PRESIDENCIA DE SIRIA - Arquivo
Damasco diz que a estimativa do Banco Mundial não seria suficiente para "construir uma nova Síria".
MADRID, 29 maio (EUROPA PRESS) -
As autoridades sírias estimaram em "pelo menos um trilhão de dólares (cerca de 887.000 milhões de euros)" os fundos necessários para reconstruir o país após a queda do regime de Bashar al-Assad, em dezembro de 2024, depois de uma ofensiva de jihadistas e rebeldes liderados pelo Hayat Tahrir al Sham (HTS) após quatorze anos de guerra.
"Precisamos de pelo menos um trilhão de dólares para reconstruir e construir uma nova Síria", disse o ministro sírio da Economia e Indústria, Nidal al Shaar, à margem da Cúpula da Mídia Árabe (AMS) na cidade de Dubai, nos Emirados Árabes Unidos (EAU).
Ele disse que a estimativa apresentada pelo Banco Mundial sobre a necessidade de fundos no valor de 400 bilhões de dólares (355 bilhões de euros) para a reconstrução do país asiático é insuficiente, de acordo com a agência de notícias estatal dos Emirados Árabes Unidos, WAM.
"Há um entendimento e um consenso na comunidade internacional, especialmente no Oriente Médio, de que a Síria precisa se tornar um país estável.
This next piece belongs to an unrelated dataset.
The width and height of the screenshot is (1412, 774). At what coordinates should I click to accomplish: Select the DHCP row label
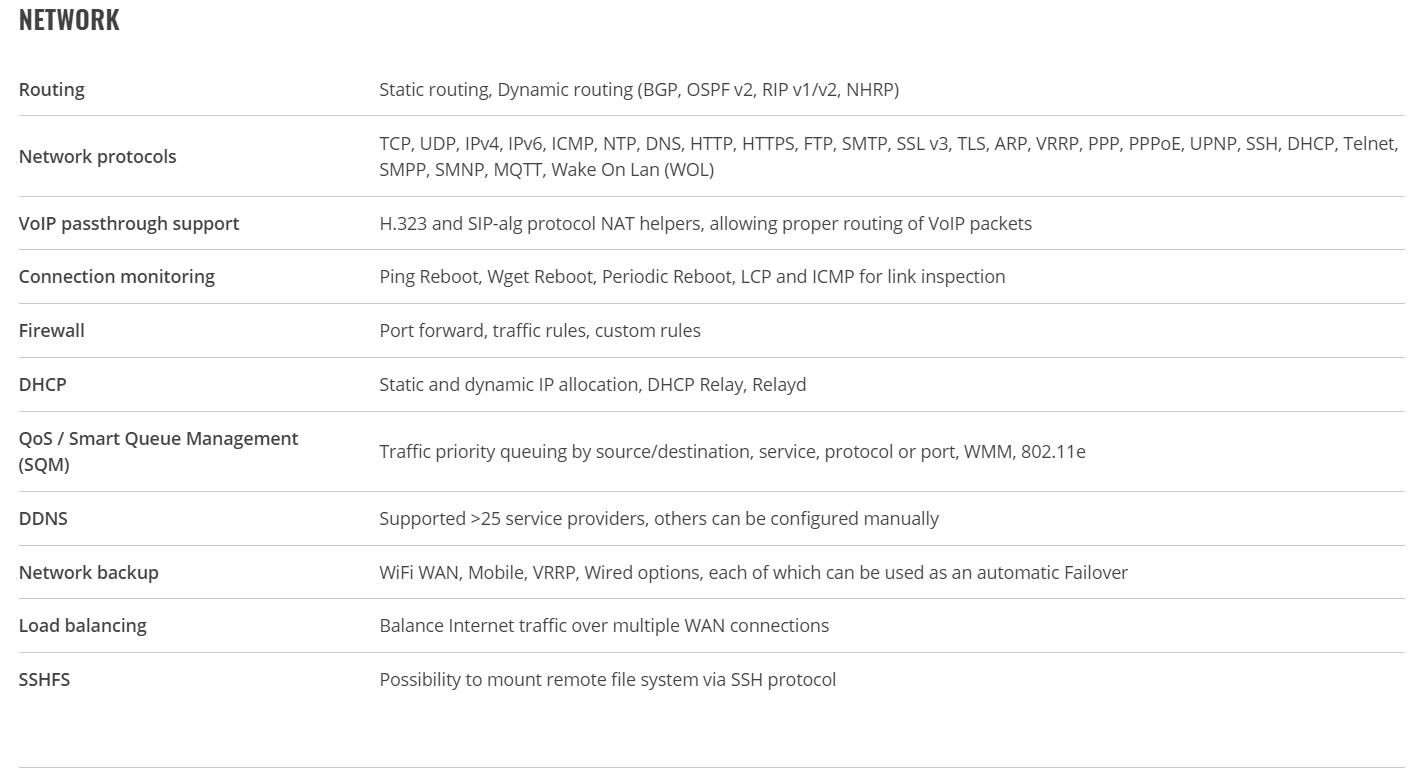pos(43,384)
Todos esperam proteger a Síria de mais caos", disse Al Shaar, observando que o povo "chegou a um ponto em que não é possível voltar ao caos".
"Em breve, veremos a reabertura de embaixadas estrangeiras na Síria, o que significa que a segurança está melhorando e os investidores podem se sentir mais confortáveis no país", disse ele, expressando confiança de que a remoção das sanções internacionais terá um impacto positivo sobre a situação.
As autoridades sírias pediram repetidamente um aumento no investimento internacional e apoio para reconstruir o país após quatorze anos de guerra, desencadeada pela violenta repressão das manifestações pró-democracia em 2011, no âmbito da "Primavera Árabe".
O líder do HTS e novo presidente da Síria, Ahmed al Shara, também tem se esforçado para convencer a comunidade internacional de que promoverá um processo de democratização e respeitará os direitos das minorias, diante das preocupações com a presença de jihadistas no alto escalão do governo.